TASK OBJECTIVE:
Omit all pictures. Reproduce exactly the lines from the first line of the records below through the line with "You are a computer-use agent. This".

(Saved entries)
──────────

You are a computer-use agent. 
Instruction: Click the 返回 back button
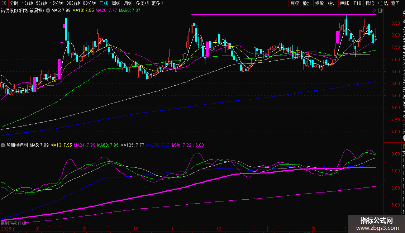[395, 3]
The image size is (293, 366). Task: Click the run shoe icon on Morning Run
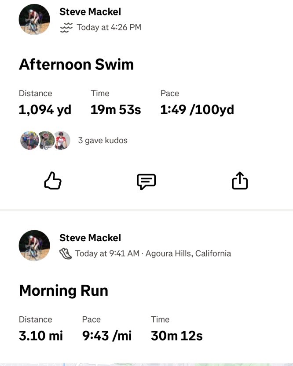point(65,254)
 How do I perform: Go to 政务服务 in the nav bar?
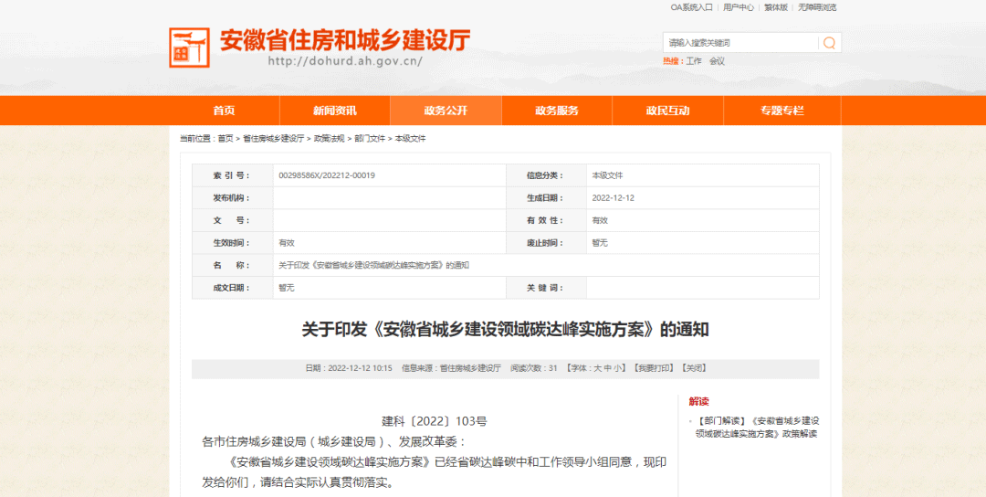tap(557, 111)
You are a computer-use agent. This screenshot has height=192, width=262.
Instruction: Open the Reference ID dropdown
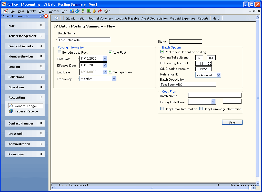click(208, 75)
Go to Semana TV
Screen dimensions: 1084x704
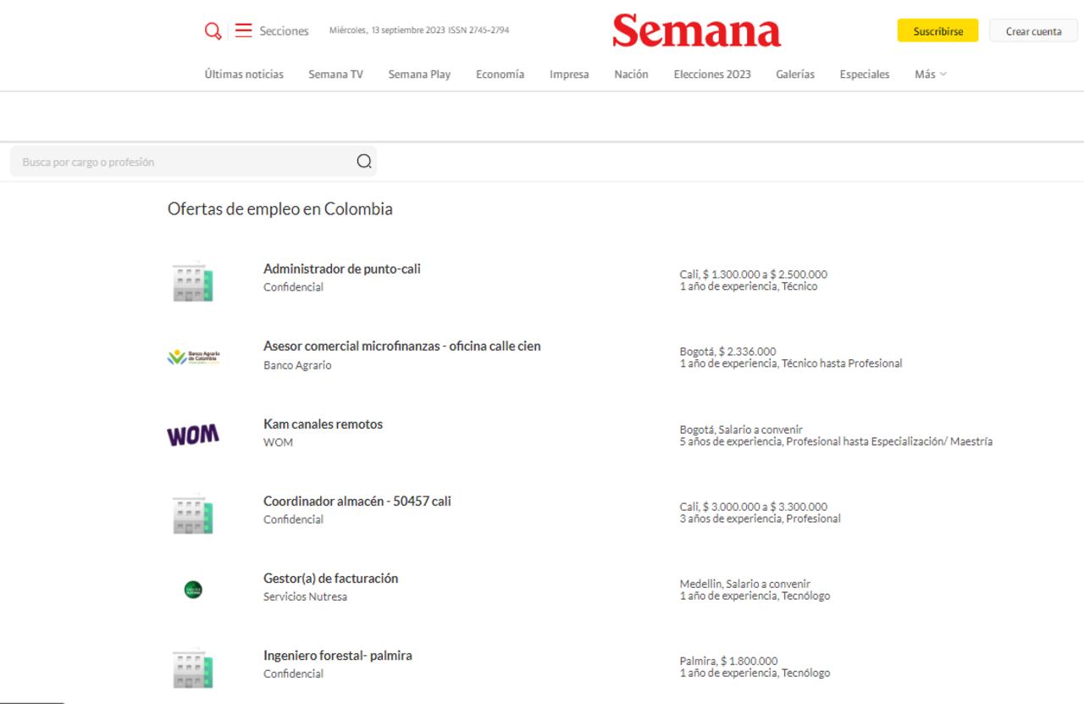[x=335, y=74]
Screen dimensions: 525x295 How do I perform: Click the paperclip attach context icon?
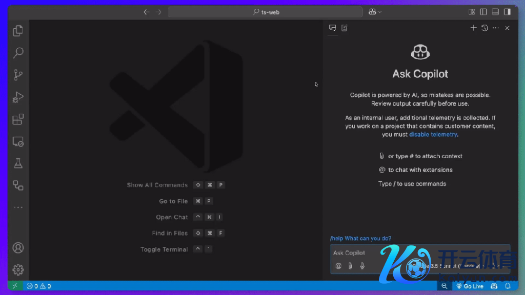[x=350, y=266]
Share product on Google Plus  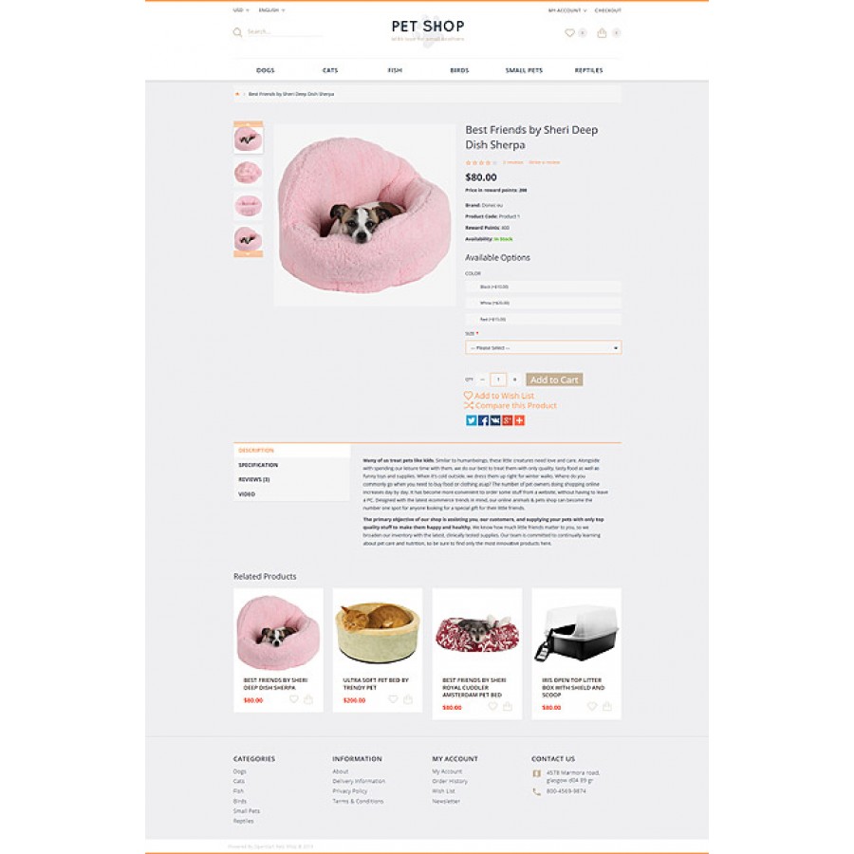click(507, 420)
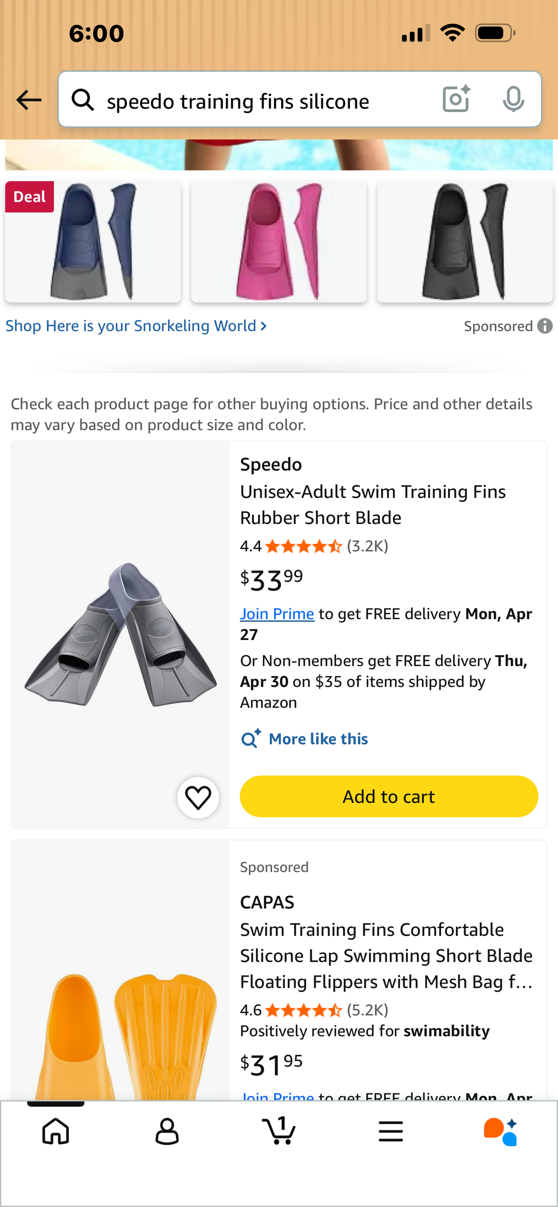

──────────

WRITTEN SOLUTION:
You are a computer-use agent. 
Instruction: Click the 返回 back button
[395, 3]
The image size is (293, 366). Task: Click the run shoe icon on Morning Run
point(65,254)
 How do I perform: Go to 政务服务 in the nav bar?
tap(557, 111)
You are a computer-use agent. This screenshot has height=192, width=262.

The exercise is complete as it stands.